First of all, there is no consensus on whether to avoid
inversions during a woman’s menstrual cycle. The two opinions are
basically divided between those who think that no women should practice
inversions during menstruation and those who feel the choice varies from
woman to woman.
Those who encourage a ban on inversions cite fears
that certain physical problems may arise. Until recently, increased risk
of endometriosis was considered the most common risk. But since more
is known now about that disease, the idea has been debunked. There is
also a theory that inversions may cause “vascular congestion” in the
uterus resulting in excessive menstrual flow. If true, this
risk is probably most relevant for women who hold inversions a long time.

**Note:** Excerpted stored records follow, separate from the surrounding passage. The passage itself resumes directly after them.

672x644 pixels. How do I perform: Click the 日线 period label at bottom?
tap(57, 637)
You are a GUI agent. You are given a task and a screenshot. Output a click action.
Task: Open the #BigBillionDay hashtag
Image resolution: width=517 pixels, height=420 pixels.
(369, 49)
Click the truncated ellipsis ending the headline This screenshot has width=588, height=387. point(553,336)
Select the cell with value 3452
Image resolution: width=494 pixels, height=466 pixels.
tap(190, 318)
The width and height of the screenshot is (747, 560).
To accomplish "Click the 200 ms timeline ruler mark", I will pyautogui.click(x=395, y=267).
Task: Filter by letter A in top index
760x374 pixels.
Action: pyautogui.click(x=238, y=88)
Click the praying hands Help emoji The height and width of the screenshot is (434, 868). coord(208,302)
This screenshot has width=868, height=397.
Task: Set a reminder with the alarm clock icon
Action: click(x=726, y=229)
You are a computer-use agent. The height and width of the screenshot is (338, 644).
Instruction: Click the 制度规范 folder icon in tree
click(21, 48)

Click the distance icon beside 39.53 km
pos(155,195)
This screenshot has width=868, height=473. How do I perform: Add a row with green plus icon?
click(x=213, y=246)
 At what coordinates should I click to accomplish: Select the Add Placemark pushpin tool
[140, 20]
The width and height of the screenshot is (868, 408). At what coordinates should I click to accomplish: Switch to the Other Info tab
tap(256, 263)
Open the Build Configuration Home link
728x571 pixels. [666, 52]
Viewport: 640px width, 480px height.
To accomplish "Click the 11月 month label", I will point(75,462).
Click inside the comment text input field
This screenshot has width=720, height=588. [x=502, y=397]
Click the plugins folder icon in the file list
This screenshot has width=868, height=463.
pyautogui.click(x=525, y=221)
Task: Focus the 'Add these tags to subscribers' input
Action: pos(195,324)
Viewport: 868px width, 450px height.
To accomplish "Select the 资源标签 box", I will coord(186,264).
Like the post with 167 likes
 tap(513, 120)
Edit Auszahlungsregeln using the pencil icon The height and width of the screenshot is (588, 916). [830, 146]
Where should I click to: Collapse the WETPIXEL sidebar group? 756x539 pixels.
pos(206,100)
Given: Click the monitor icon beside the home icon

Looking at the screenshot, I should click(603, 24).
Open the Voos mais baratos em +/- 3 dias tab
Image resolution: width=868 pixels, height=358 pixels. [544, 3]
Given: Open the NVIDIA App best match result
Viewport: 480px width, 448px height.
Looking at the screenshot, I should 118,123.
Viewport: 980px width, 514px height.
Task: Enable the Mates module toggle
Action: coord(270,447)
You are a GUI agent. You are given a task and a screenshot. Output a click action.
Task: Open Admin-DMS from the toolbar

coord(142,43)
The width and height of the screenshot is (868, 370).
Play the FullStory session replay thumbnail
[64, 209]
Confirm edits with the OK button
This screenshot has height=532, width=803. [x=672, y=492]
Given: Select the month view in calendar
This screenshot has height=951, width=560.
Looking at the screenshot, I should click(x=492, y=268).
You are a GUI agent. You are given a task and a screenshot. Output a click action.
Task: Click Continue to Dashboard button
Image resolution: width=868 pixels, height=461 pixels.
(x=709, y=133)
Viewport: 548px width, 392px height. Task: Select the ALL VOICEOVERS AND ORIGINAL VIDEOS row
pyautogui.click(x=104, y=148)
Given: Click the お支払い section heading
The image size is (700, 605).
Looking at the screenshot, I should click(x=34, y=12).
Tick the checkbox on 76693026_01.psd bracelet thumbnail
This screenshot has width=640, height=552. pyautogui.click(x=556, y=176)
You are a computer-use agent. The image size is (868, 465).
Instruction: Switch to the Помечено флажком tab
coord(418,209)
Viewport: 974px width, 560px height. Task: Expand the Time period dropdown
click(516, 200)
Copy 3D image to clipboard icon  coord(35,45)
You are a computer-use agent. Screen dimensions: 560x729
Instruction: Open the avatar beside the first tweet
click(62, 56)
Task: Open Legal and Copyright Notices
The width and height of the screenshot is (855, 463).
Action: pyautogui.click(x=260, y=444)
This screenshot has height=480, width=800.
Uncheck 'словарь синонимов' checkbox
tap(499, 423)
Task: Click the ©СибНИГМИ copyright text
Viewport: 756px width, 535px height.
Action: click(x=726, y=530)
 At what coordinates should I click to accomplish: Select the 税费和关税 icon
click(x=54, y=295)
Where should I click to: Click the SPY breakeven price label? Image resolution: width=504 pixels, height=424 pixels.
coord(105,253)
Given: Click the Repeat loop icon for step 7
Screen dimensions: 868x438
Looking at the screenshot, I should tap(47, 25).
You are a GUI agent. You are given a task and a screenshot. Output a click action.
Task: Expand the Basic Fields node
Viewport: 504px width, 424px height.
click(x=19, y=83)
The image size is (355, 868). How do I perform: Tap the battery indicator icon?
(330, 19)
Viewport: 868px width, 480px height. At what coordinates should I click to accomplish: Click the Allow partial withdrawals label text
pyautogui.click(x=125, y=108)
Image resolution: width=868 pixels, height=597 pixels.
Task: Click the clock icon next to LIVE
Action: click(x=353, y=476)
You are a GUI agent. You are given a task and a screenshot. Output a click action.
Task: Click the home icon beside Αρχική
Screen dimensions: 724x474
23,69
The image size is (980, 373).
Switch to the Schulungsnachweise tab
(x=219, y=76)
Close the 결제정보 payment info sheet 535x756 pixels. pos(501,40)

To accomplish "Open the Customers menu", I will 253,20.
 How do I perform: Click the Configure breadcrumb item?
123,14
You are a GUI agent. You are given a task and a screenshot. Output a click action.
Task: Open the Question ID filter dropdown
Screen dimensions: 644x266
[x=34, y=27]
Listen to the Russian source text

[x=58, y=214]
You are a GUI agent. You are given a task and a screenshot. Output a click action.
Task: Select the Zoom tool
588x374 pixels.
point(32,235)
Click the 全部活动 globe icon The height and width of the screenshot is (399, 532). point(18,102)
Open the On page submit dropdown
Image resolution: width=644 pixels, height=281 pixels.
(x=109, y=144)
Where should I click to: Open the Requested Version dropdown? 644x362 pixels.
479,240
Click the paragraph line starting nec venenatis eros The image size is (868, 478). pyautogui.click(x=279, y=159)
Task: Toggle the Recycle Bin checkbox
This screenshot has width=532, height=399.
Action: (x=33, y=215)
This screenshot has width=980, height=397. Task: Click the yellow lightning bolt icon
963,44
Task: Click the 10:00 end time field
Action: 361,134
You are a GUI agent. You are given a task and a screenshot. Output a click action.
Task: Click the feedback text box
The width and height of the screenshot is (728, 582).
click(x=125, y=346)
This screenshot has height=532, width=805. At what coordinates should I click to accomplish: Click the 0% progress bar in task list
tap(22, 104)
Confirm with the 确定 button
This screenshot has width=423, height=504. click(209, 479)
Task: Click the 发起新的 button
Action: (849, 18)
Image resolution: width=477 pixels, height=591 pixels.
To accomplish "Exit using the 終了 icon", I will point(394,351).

Some teachers say that since a woman’s energy is low during menstruation,
high-energy poses such as inversions should be avoided. This makes sense,
yet not all women experience low energy during menstruation; indeed, many
feel quite energized.
Philosophically speaking, menstruation is
considered to be apana, meaning that energetically, its vitality is
downward-flowing. The argument against inversions during menstruation
maintains that inversions will disturb this natural energetic flow.
However, inversions are recommended in some systems of yoga as therapy to
improve elimination of excess apana.
In Yoga: The Path to Holistic
Health, B.K.S. Iyengar recommends practicing inversions to alleviate
menstrual problems such as heavy flow and irregular periods.
The contradictions don’t stop there. Some teachers
recommend avoidance of inversions such as Sirsasana (Headstand)
and Sarvangasana (Shoulderstand) while suggesting no such caution
with other poses that invert the uterus, such as Uttanasana (Standing
Forward Bend) and Adho Mukha Svanasana (Downward-Facing
Dog).
Since I know of no studies or research that makes a
compelling argument to avoid inversions during menstruation, and
since menstruation affects each woman differently and can vary from cycle
to cycle, I am of the opinion that each woman is responsible for making
her own decision. Pay attention to how you respond to inversions
(indeed, ALL asanas) during your period. A short Headstand may be fine
while a longer one isn’t; maybe you will find that backbends or twists
adversely affect your period. If your energy is very low, restorative
poses may be just the ticket, though you may find a more active sequence
of standing poses alleviates cramps and the blues. You really won’t know what
works and what doesn’t until you feel it in your own body.
The bottom line is that Hatha Yoga is full of
contradictions and varied opinions, leaving each of us ultimately
responsible for our own choices. Pay attention to your body and discover
what works and what doesn’t—not just during your period but every day.